In “BLOW” e “100” non c’è nessuna redenzione e la processione continua in uno schema sempre meno definito. Una corsa disperata, radici che non esistono più e l’impossibilità a ritrovare una certa individualità . Ain’t nobody gonna find me.
“X” aggancia l’inizio del singolo “Trident” in una distesa di sottili accordi immersi in una melma di droni scurissimi. Le immagini di un crimine e poi una luce fioca che schiude un mondo periferico destinato a rimanere tale, in un rimando continuo tra le due voci una maschile e l’altra femminile. Mai guardarsi indietro prima di ritornare nel territorio sonoro iniziale.

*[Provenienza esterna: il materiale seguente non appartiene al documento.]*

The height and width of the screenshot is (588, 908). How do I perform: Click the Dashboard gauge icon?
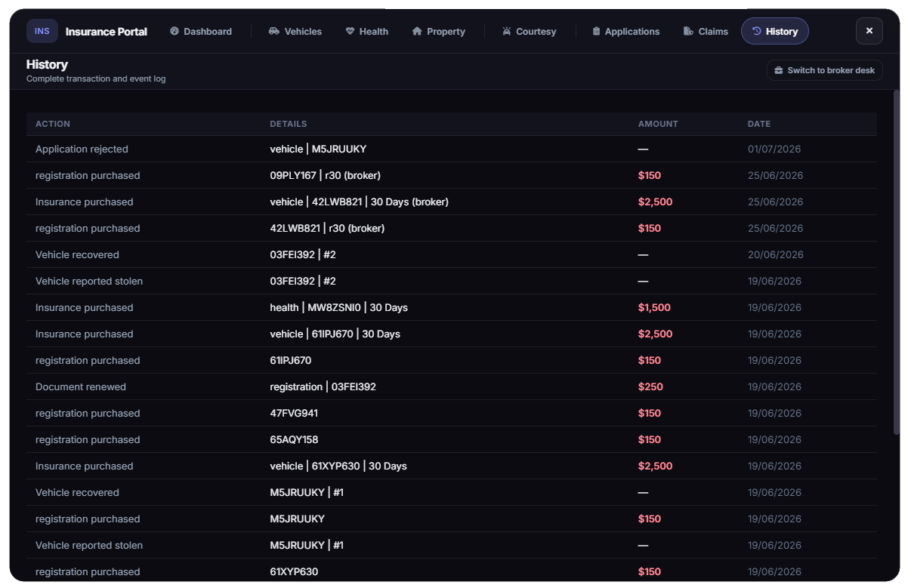[x=174, y=31]
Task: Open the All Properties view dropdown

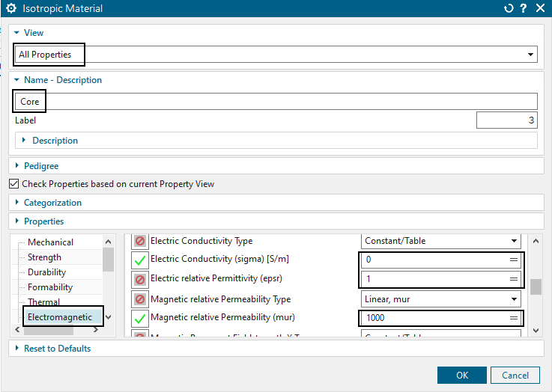Action: [x=530, y=55]
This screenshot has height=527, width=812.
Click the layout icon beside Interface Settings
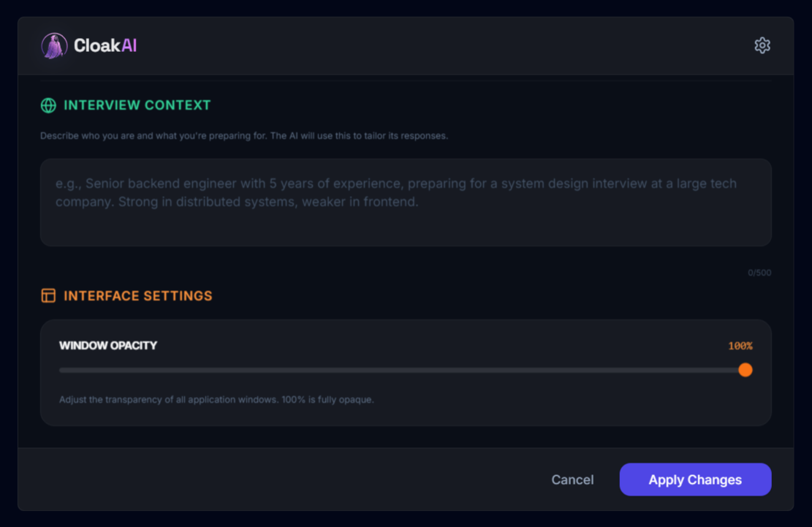coord(48,296)

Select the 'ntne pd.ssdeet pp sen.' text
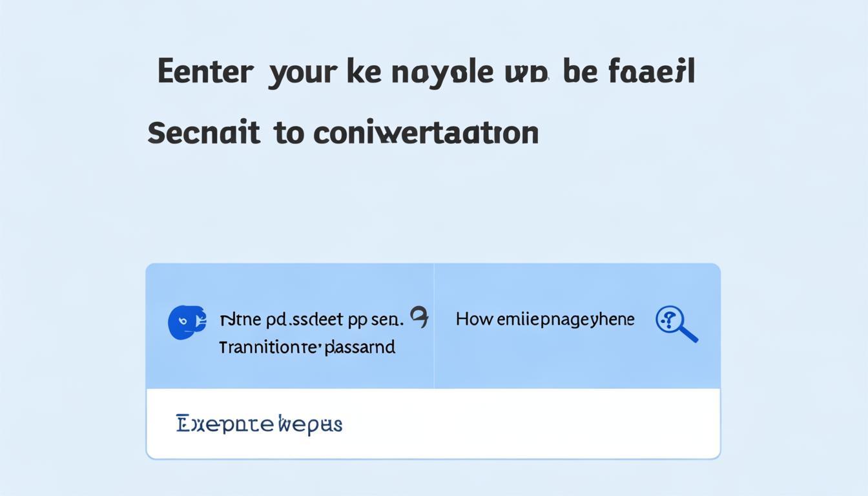311,319
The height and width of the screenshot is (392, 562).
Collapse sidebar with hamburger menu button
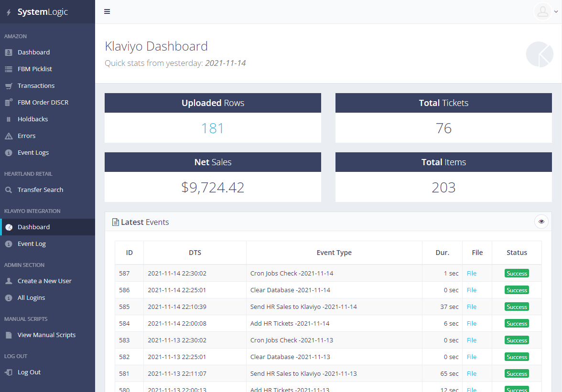tap(107, 11)
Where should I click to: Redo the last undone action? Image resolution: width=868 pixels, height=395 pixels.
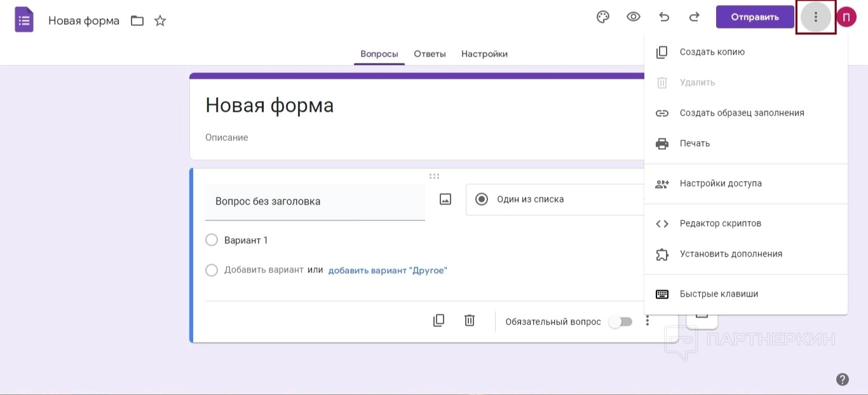point(695,17)
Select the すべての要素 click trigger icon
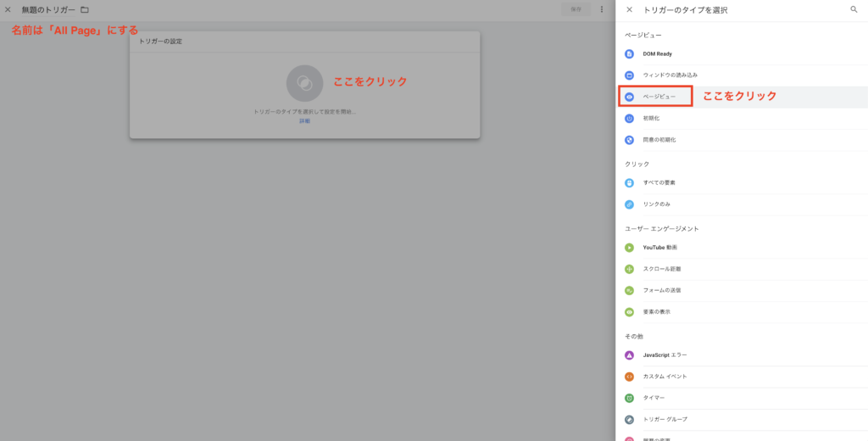 tap(629, 182)
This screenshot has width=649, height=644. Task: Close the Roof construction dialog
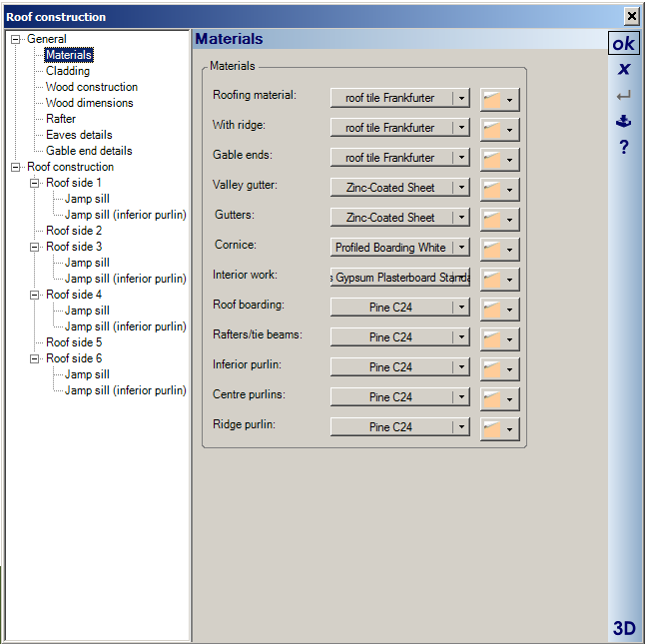tap(631, 17)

I’m not who I’m meant to be, con “PUNK” l’incapacità di trovare riferimenti e la consapevolezza di tale mancanza si fondono. Non possiamo parlare di dub, figuriamoci di punk. Il microfono è utilizzato come appiglio finale per non cedere alla passività di una sezione ritmica volutamente bloccata. “COUNTRY” è un cartoccio pieno di latte fatto esplodere in una selva di synth affilatissimi che reintroducono una visione unilaterale, dove Dean Blunt ritorna il nero tossico, antipatico e cattivo munito di drum machine battente. Ce lo spiega in “GRADE”, “Look at me, look at me | Bad man wanna be me”. L’alienazione dei synth, il sax ancora una volta e una desolazione capace di annientare ma anche di offrire un messaggio di speranza, come in certi film di fantascienza. You’re not a rerun | Not just another one | You’re a new friend | You just began.
Dopo i fatti di Ferguson è facile torcere nel senso desiderato ogni affermazione rilasciata da membri della comunità afro, senza capire che spesso i nostri pensieri caritatevoli sono carichi di etnocentrismo. In parte “Black Metal” ci fa proprio vedere che anche molte manifestazioni, spesso narcisistiche, di vicinanza sono discriminatorie. Tali reazioni sono veicolate da un sistema indirizzato da dead white tropes già citati in precedenza.
E allora oltre alle categorizzazioni musicali sarebbe interessante conservare tutta l’esperienza personale che qui ci viene gettata addosso.
13 brani e 52 minuti a dir poco complessi, entrateci dentro con cautela e non trattate Dean Blunt con superficialità . Se il vostro amico espertissimo di musica definita underground, tutti ormai ne abbiamo almeno uno, vi dice che questo nero è un imbroglione, non ascoltatelo e ridete.